- Selected extract
··········

For simple connection of supply and discharge channels of the fuel cells and possibly the humidifying cells of the fuel cell unit to the operating medium supply unit, operating medium channels extend through the two sub-plates, preferably in the stack direction of the fuel cells.

For precise monitoring of the fuel cells, the fuel cell module preferably also comprises a cell voltage monitoring device, which is fastened detachably to the fuel cell unit and is connected via signal lines that can be disconnected from the fuel cell unit. The cell voltage monitoring device can thus also easily be replaced in the event of a defect.

It is also an object of the invention to provide an inventive fuel cell system, which comprises a number of fuel cell modules described above, which are connected to a common operating medium supply for supplying them with operating medium.

In accordance with an advantageous embodiment of this fuel cell system, for replacing a fuel cell unit of a fuel cell module during ongoing operation of the fuel cell system by releasing the two sub-plates, the fuel cell unit of this fuel cell module can be separated from the operating medium supply unit, where the operating medium supply unit remains connected to the fuel cell system however.

It is also an object of the invention to provide a method for operating a fuel cell system with a number of fuel cell modules described above in each case, which are supplied with operating medium from a common operating medium supply, where to replace a fuel cell unit of a fuel cell module during ongoing operation of the fuel cell system, the fuel cell unit of this fuel cell system is brought into a secure state via the deactivation procedure and is subsequently separated from the operating medium supply unit, and where after separation of the fuel cell unit from the operating medium supply unit, the operating medium supply unit remains connected to the fuel cell system.

It is also an object of the invention to provide a method for operating a fuel cell system with a number of fuel cell modules described above in each case, which are supplied with operating medium from a common operating medium supply, where to replace a fuel cell unit during ongoing operation of the fuel cell system and operating medium supply unit connected to the fuel cell system, the fuel cell unit is connected to the operating medium supply unit and is started-up via the activation procedure.

Of particular advantage, for replacing a fuel cell unit of a fuel cell module, the two above-described methods explained are performed after one another.

Preferably, for replacing a fuel cell unit of a fuel cell module during ongoing operation of the fuel cell system by releasing the two above-described sub-plates, the fuel cell unit of this fuel cell module is separated from the operating medium supply unit where, after separation of the fuel cell unit from the operating medium supply unit, the operating medium supply unit remains connected to the fuel cell system.

Other objects and features of the present invention will become apparent from the following detailed description considered in conjunction with the accompanying drawings. It is to be understood, however, that the drawings are designed solely for purposes of illustration and not as a definition of the limits of the invention, for which reference should be made to the appended claims. It should be further understood that the drawings are not necessarily drawn to scale and that, unless otherwise indicated, they are merely intended to conceptually illustrate the structures and procedures described herein.

··········

- Information shown
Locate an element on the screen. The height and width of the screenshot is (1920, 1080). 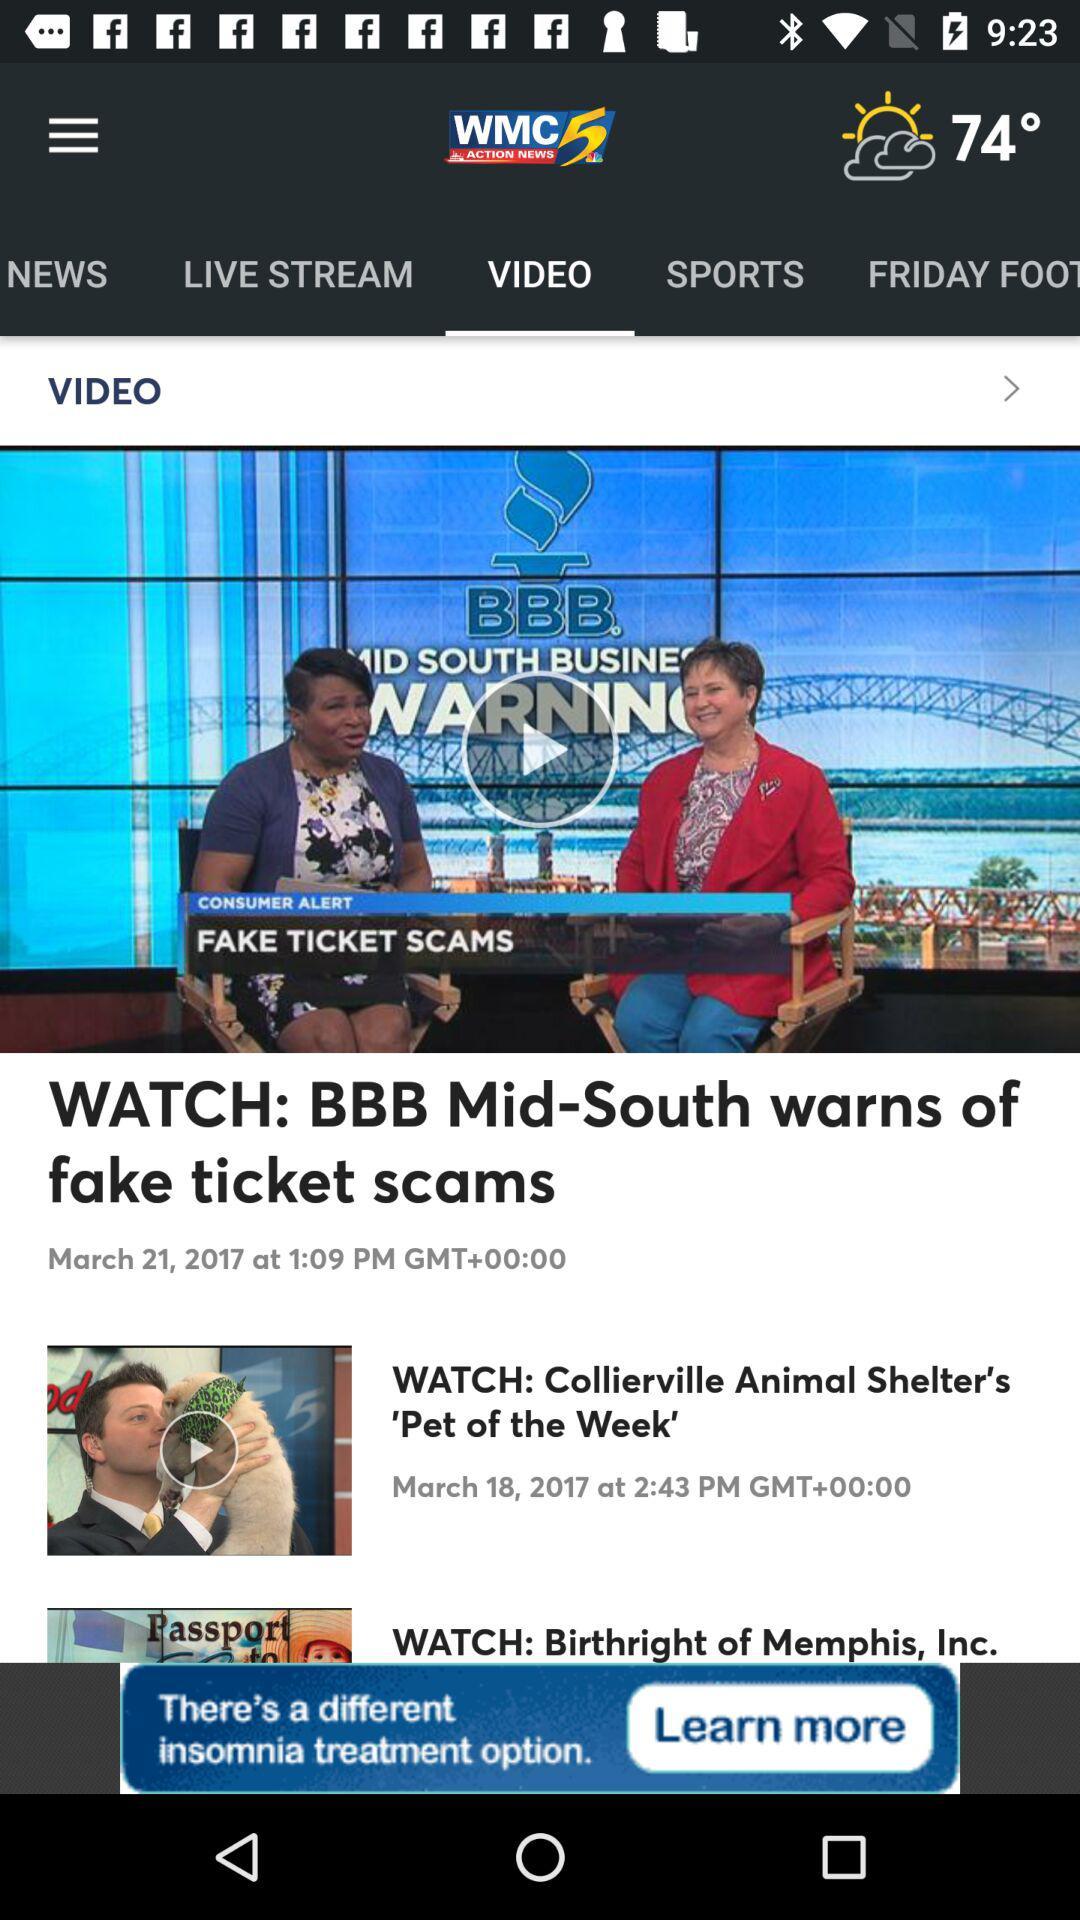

··········

- Work order
According to the extract on fuel cell modules, what benefit results from fastening the cell voltage monitoring device detachably to the fuel cell unit?

- Output for this exercise
The cell voltage monitoring device can easily be replaced in the event of a defect.